======== Study text ========
# Seredyn



## MissFriend (Oct 20, 2007)

Just wanted to let you know of a natural supplement that has worked for me, for the most part. It is called Seredyn. You can go to http://www.seredyn.com I believe and order it for about $35 a bottle. You can take it reguarly or as needed. It is supposively non-addictive. It seems to help me calm down before classes but I don't know if that is just the psychological aspect of it. Me thinking that I took the medicine so I am calmer.. ??

The website can give you more information.


----------



## korey (Apr 25, 2006)

Ingredients of Seredyn: L-Theanine, Passion Flower, *Valerian*, Niacinamide, *Magnesium Taurinate*

I'm guessing the valerian gives some sedation (It's sold as an OTC herbal sleeping pill too, you know) and the taurine from the magnesium compound acts as another inhibitory CNS chemical (although I think it's an enzyme, maybe?) similar in effect to GABA. That would be my guess of how this stuff works.


----------



## CarlM (Mar 24, 2007)

Be sure to read their own disclaimer;

_SEREDYN is not a drug and is not intended to diagnose, treat, cure or prevent generalized anxiety disorder, panic disorder, social anxiety disorder, or any other disease. SEREDYN should not be considered equivalent to or a replacement for FDA-approved medication. _


----------



## X33 (Feb 13, 2005)

It might work for some people but I think the website's deceptive, especially the informal survey results page (be sure to read the disclaimer at the bottom, if you don't you'll get the wrong impression of Seredyn's effectiveness) and the testimonials (maybe manufactured but if not they are definitely distorted - eg. only including positive ones).


----------



## X33 (Feb 13, 2005)

korey said:


> Ingredients of Seredyn: L-Theanine, Passion Flower, *Valerian*, Niacinamide, *Magnesium Taurinate*
> 
> I'm guessing the valerian gives some sedation (It's sold as an OTC herbal sleeping pill too, you know) and the taurine from the magnesium compound acts as another inhibitory CNS chemical (although I think it's an enzyme, maybe?) similar in effect to GABA. That would be my guess of how this stuff works.
======== Dataset extract ========
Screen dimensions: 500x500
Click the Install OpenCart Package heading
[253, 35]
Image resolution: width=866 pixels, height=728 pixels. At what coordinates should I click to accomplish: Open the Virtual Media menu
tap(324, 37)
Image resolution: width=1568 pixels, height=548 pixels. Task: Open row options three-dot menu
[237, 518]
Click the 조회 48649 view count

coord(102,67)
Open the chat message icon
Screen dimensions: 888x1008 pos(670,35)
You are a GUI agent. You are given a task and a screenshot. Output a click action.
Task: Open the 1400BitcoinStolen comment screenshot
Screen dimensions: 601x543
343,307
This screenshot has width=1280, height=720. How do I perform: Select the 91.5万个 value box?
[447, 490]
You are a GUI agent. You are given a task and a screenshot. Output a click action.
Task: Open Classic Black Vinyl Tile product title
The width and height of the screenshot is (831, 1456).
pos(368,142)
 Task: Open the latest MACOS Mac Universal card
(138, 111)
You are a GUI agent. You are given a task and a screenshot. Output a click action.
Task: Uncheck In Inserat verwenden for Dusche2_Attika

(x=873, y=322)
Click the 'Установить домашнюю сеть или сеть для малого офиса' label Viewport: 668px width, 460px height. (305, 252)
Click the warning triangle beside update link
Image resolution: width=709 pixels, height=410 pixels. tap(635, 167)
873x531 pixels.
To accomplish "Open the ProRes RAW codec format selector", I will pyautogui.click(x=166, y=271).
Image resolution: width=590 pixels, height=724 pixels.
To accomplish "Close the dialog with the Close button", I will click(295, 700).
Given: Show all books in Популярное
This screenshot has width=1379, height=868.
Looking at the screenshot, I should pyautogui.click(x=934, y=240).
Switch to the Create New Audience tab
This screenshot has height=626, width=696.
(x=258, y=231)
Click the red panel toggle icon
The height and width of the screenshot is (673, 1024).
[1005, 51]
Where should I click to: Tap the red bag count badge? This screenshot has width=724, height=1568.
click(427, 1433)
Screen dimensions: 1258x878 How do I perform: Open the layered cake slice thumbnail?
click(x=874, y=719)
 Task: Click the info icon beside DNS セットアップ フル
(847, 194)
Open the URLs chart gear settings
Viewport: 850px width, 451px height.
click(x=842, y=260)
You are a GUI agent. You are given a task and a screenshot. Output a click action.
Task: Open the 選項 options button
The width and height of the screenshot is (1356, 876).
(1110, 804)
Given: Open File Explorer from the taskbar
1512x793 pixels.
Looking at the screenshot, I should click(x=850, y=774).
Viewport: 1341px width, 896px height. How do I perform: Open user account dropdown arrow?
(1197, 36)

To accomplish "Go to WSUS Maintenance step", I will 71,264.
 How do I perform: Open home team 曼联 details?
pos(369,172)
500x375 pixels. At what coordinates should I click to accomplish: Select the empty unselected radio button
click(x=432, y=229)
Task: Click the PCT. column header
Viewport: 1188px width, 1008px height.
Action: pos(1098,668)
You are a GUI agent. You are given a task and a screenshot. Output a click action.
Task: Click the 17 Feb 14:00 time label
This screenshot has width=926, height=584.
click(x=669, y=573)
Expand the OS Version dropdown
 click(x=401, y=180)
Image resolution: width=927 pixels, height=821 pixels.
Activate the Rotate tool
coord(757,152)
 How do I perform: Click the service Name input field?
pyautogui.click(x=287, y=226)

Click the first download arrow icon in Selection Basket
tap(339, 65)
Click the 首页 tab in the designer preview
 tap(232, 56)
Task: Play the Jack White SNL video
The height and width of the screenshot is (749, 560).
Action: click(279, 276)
========
**Required work:**
1. List every ingredient of Seredyn named in the forum thread about Seredyn.
2. Reproduce the stretch of the Seredyn thread from "## MissFriend (Oct" through "you more information." word for word.

**Results:**
1. L-Theanine, Passion Flower, Valerian, Niacinamide, Magnesium Taurinate

2.
## MissFriend (Oct 20, 2007)

Just wanted to let you know of a natural supplement that has worked for me, for the most part. It is called Seredyn. You can go to http://www.seredyn.com I believe and order it for about $35 a bottle. You can take it reguarly or as needed. It is supposively non-addictive. It seems to help me calm down before classes but I don't know if that is just the psychological aspect of it. Me thinking that I took the medicine so I am calmer.. ??

The website can give you more information.